Rishi Sunak has been accused of repackaging up to £10bn of previously announced government spending to form the backbone of his summer statement plan to save jobs during Covid-19.
Serving the chancellor with a blunt rebuke, the Institute for Fiscal Studies said it was “corrosive to public trust” for the government to reallocate old funds and pass them off as new money.
It said at least £8bn and up to a third of the £30bn coronavirus response package announced by Sunak in his summer statement last week would be funded from underspending on previously planned projects.
David Phillips, an associate director at the IFS, said: “It makes scrutiny of plans more difficult and is corrosive to trust. While governments of all stripes will, of course, want to follow the adage of ‘repetition, repetition, repetition’ when it comes to highlighting the goodies they are funding, official policy documents should also be clear about when and where spending is expected to be lower than previously planned too.”
The country’s leading tax and spending thinktank said the package of up to £30bn unveiled by the chancellor included £5.5bn in transport and infrastructure projects announced by Boris Johnson, that was in fact money reallocated from other schemes.

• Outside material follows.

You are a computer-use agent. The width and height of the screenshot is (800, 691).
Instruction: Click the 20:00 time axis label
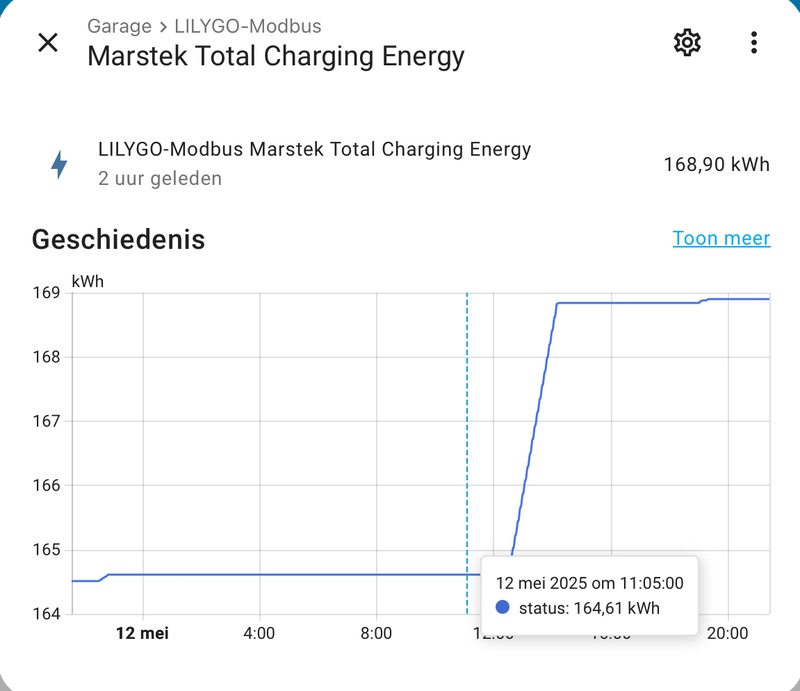tap(728, 633)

The government has been clear that the infrastructure package announced in the prime minister’s “new deal” speech was from old money, representing instead the acceleration of previously planned investments.
However, the IFS also said the £2bn “green homes grant” announced by Sunak to help insulate Britain’s energy-inefficient homes had been allocated from previously announced spending, and that £400m for traineeships, apprenticeships, school leavers and careers advice in England was from an existing funding pot.
The IFS said the discrepancy emerged because the UK’s devolved administrations in Scotland, Wales and Northern Ireland were in line to receive less money than would have been the case if the chancellor’s spending package were entirely new.
It said the Scottish government would have got about about £750m via the Barnett formula – the system for allocating the share of new public spending to the devolved administrations – if the funds were new. Instead, Scotland will receive about £21m.
The IFS said reductions in spending on other areas, as some previously planned projects and investments are deemed less of a priority or infeasible given the coronavirus crisis, was a reasonable way to manage the public finances. However, it warned that a lack of transparency over where spending was now expected to be lower had contributed to confusion about the scale of the fiscal support being provided.
Phillips said: “A lack of illumination leaves significant scope for misunderstanding and even misrepresentation of the UK government’s plans. So, can the UK government please turn on the lights?”
A Treasury spokesperson said: “This suggestion is wrong. The Treasury has approved additional activity by departments as part of the plan for jobs.”